Namun, pada Senin sore, kondisi kesehatannya menurun drastis. Ia langsung dilarikan ke RSUD Cibinong dalam keadaan sadar. Sayangnya, nyawanya tak tertolong ketika mendapat perawatan intensif di IGD, dan dokter menyatakan ia meninggal karena serangan jantung.
Setelah dinyatakan meninggal, jenazah Suparta langsung diserahkan kepada pihak keluarga di rumah sakit.
Bagaimana Nasib Uang Pengganti Triliunan Rupiah?

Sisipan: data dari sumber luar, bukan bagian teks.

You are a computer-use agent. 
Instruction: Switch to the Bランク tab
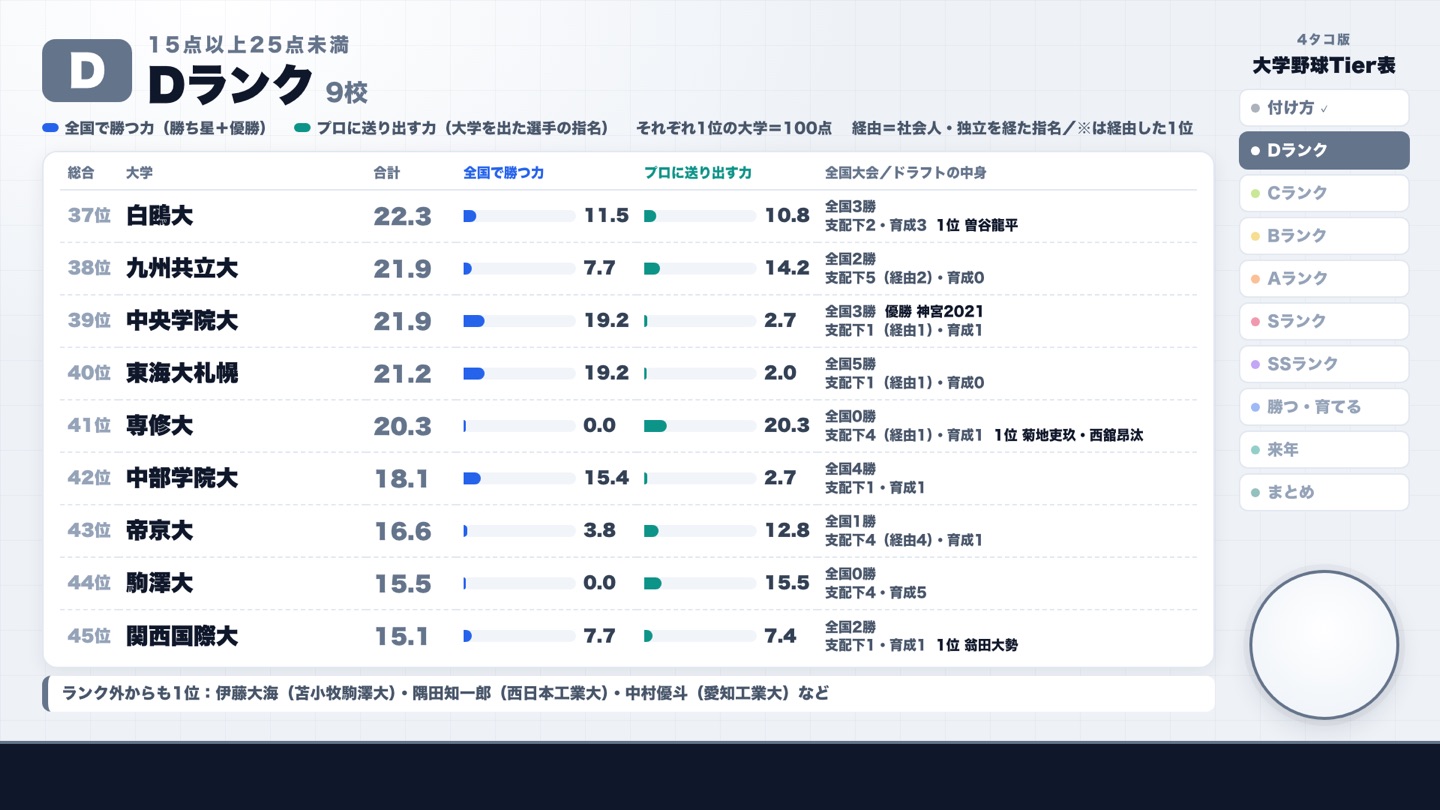coord(1324,236)
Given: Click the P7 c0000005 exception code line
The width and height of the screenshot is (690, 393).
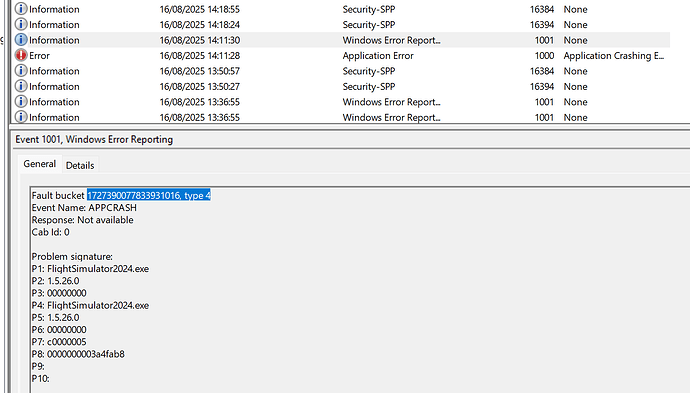Looking at the screenshot, I should click(59, 342).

Meski Suparta telah wafat, pertanyaan besar muncul soal tanggung jawab pembayaran uang pengganti sebesar Rp4,57 triliun yang dijatuhkan oleh pengadilan. Kepala Pusat Penerangan Hukum Kejaksaan Agung menegaskan bahwa meski status pidana atas nama Suparta otomatis gugur sesuai Pasal 77 KUHP, hal tersebut tidak serta-merta menghapus kewajiban pengembalian kerugian negara.
Harli menjelaskan, berdasarkan Pasal 34 Undang-undang Nomor 31 Tahun 1999 tentang Pemberantasan Tindak Pidana Korupsi, jika seorang terdakwa meninggal dunia, maka jaksa penuntut umum akan menyerahkan berita acara persidangan kepada jaksa pengacara negara. Tujuannya adalah untuk melanjutkan proses gugatan perdata terhadap ahli waris guna menagih kerugian keuangan negara.
Namun demikian, Harli menegaskan bahwa penuntut umum masih akan mengkaji proses hukum selanjutnya, termasuk melihat secara saksama apakah gugatan tersebut layak diteruskan dan bagaimana status harta peninggalan Suparta.
Proses Hukum Terakhir Sebelum Meninggal
Sebelum meninggal, Suparta masih menjalani proses kasasi di Mahkamah Agung setelah menyatakan tidak puas dengan vonis banding yang memperberat hukumannya. Informasi ini dikonfirmasi oleh Kejaksaan Agung. Namun hingga ia wafat, keputusan kasasi belum diterbitkan.
Kondisi ini menimbulkan ketidakpastian mengenai bagaimana kelanjutan perkara secara hukum. Namun, secara yuridis, pihak kejaksaan akan tetap berupaya memulihkan kerugian negara melalui jalur perdata jika memungkinkan.